Now, we can just query it! Each query needs embeddings generated for it, too, but that’s quick work. Let’s find top Drops that are about web scraping in some way, shape, or form:
with matches as (
select
rowid,
distance
from vec_articles
where tldr_embeddings match rembed('llamafile', 'web scraping tool')
order by distance
limit 5
)
select
*
from matches
left join articles on articles.rowid = matches.rowid;
Despite the vector search operation being plain ol’ brute-force, that query finished in 0.077 seconds and returned entries from the 2023-11-29, 2024-02-21, 2024-02-14, 2024-01-10, and 2023-09-25 (in distance order, which ranged from 0.796438753604889 to 0.844647645950317). These were the entries:
- The edition concludes with a mention of Flyscrape, a tool for internet scraping written in Golang. Flyscrape uses an embedded JavaScript interpreter for configuration and processing functions. The author plans to convert his Capitol insurrection DoJ scraper to Flyscrape and will report back on the results. The tool can be installed via a command provided in the post or through pre-built binaries on the site source.
- Waybackpack: A command-line tool for downloading the entire Wayback Machine archive for a given URL, allowing users to scrape data from older versions of resources or resources that have disappeared. Installation and usage instructions are available at https://github.com/jsvine/waybackpack.
- Webhook.Site: An online tool that provides a unique, random URL (and email address) for testing webhooks or arbitrary HTTP requests. It displays requests in real-time for inspection without needing own server infrastructure. The site also features a custom graphical editor and scripting language for processing HTTP requests, making it useful for connecting incompatible APIs or quickly building new ones.
- The post discusses two tools for archiving and preserving digital content. The first tool is Monolith, a Rust-based CLI tool that can convert any HTML page into a self-contained HTML file. This tool embeds all necessary assets such as CSS, JavaScript, and images into a single HTML file, allowing for offline access and preservation of the original webpage.
- tldts: A JavaScript library for extracting hostnames, domains, public suffixes, top-level domains, and subdomains from URLs. It is fast, supports Unicode/IDNA, and is continuously updated. Check it out on npm and GitHub.
(I never did do the Flyscrape thing.)
Not a bad job for a terrible query!
I tried “monospace font” and the first result was the post on Monaspace (older posts with monospace font content had no TL;DR, remember), and “docker or container” had solid top three results for this corpus.
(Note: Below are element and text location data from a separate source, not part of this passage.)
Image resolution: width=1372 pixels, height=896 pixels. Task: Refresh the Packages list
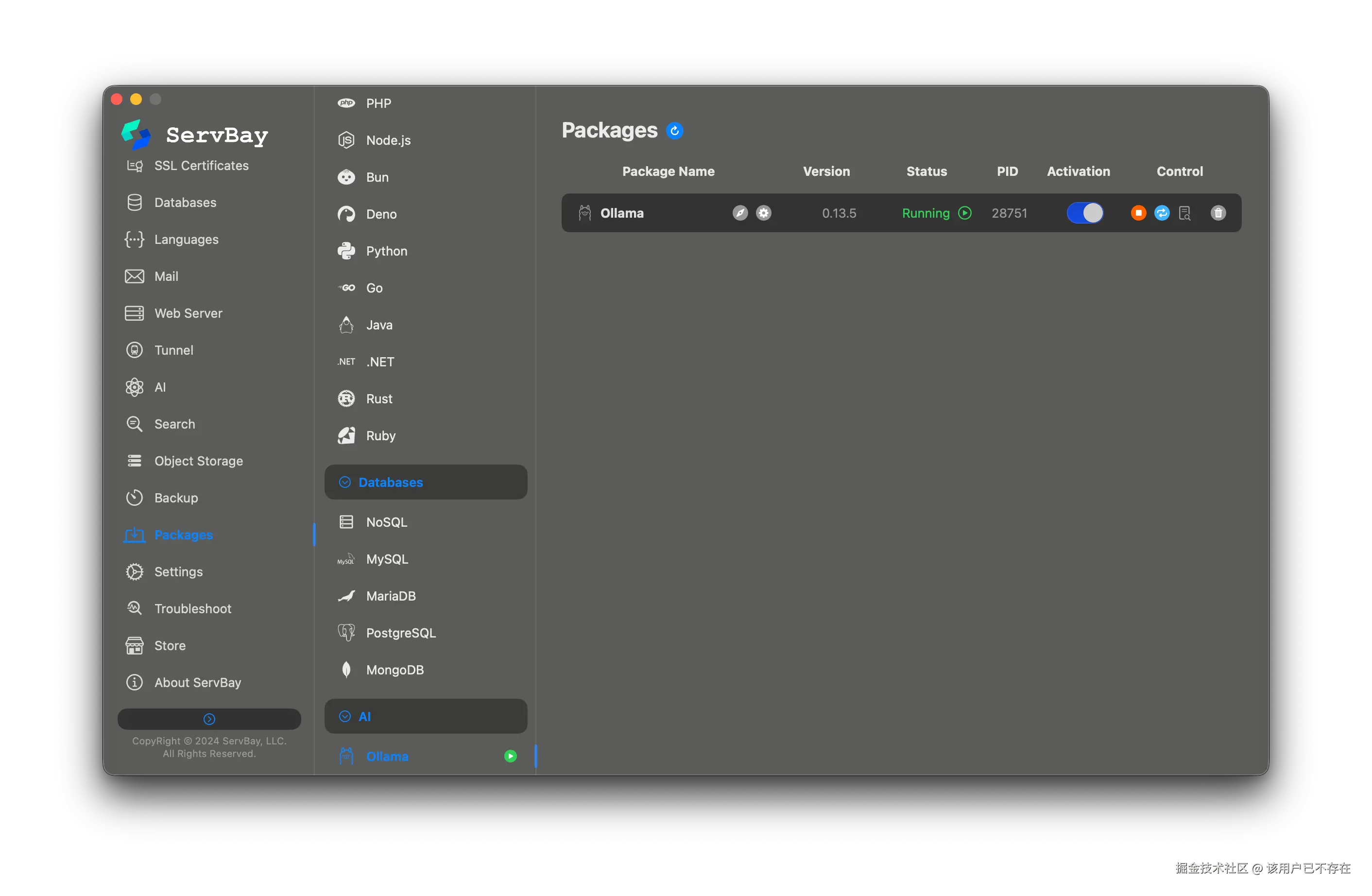(x=674, y=131)
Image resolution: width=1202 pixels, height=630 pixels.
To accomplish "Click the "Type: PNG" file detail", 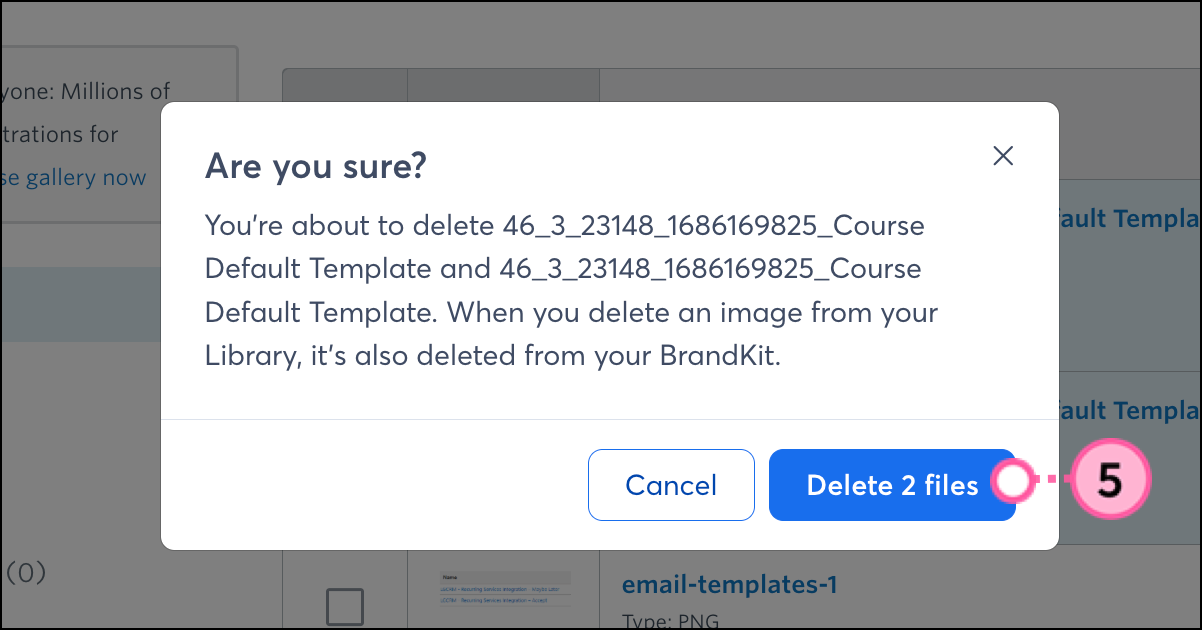I will pos(670,620).
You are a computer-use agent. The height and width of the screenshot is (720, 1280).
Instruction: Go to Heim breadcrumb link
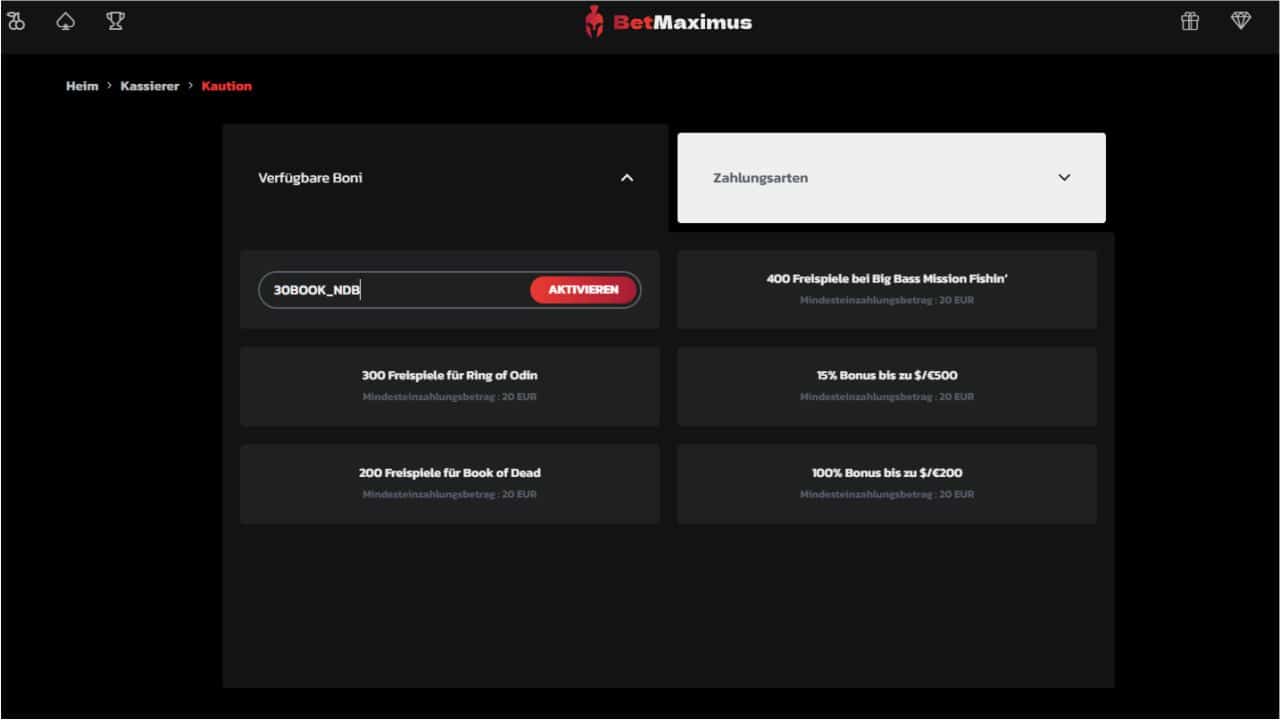(82, 86)
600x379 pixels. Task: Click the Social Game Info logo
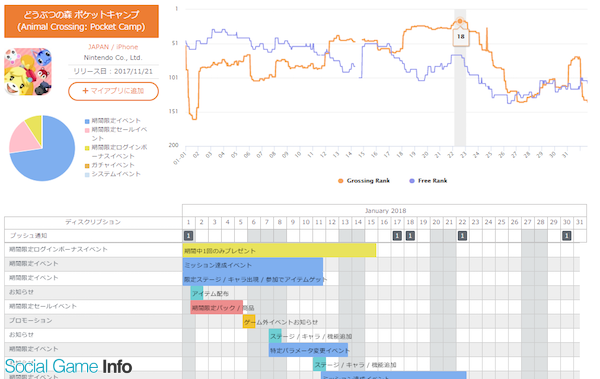[68, 366]
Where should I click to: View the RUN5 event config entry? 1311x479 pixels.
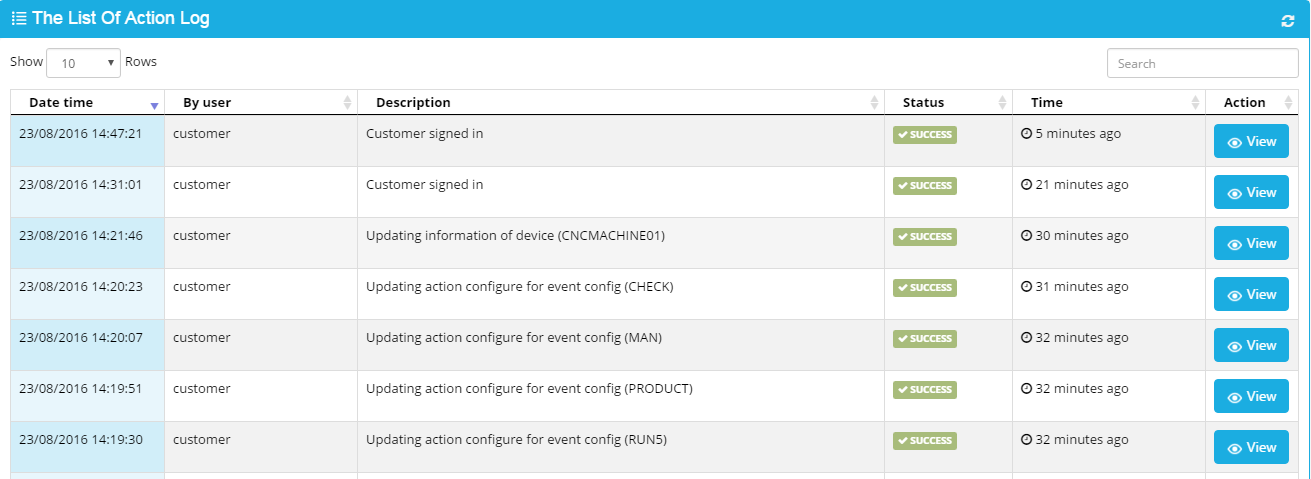[1251, 448]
Oddly enough, neither “syntax highlight” nor “terminal editor” had the results I thought they would in the top five.
One really nice thing about sqlite-vec is that it runs everywhere (including SQLite in the browser). Which means browser-based search for, say, static sites will soon be leveled up quite a few notches.
Both of these extension are in the early stages of development, so they’re only going to get better (they’re already pretty dope), and they’re definitely helping democratize working with embeddings and vector search.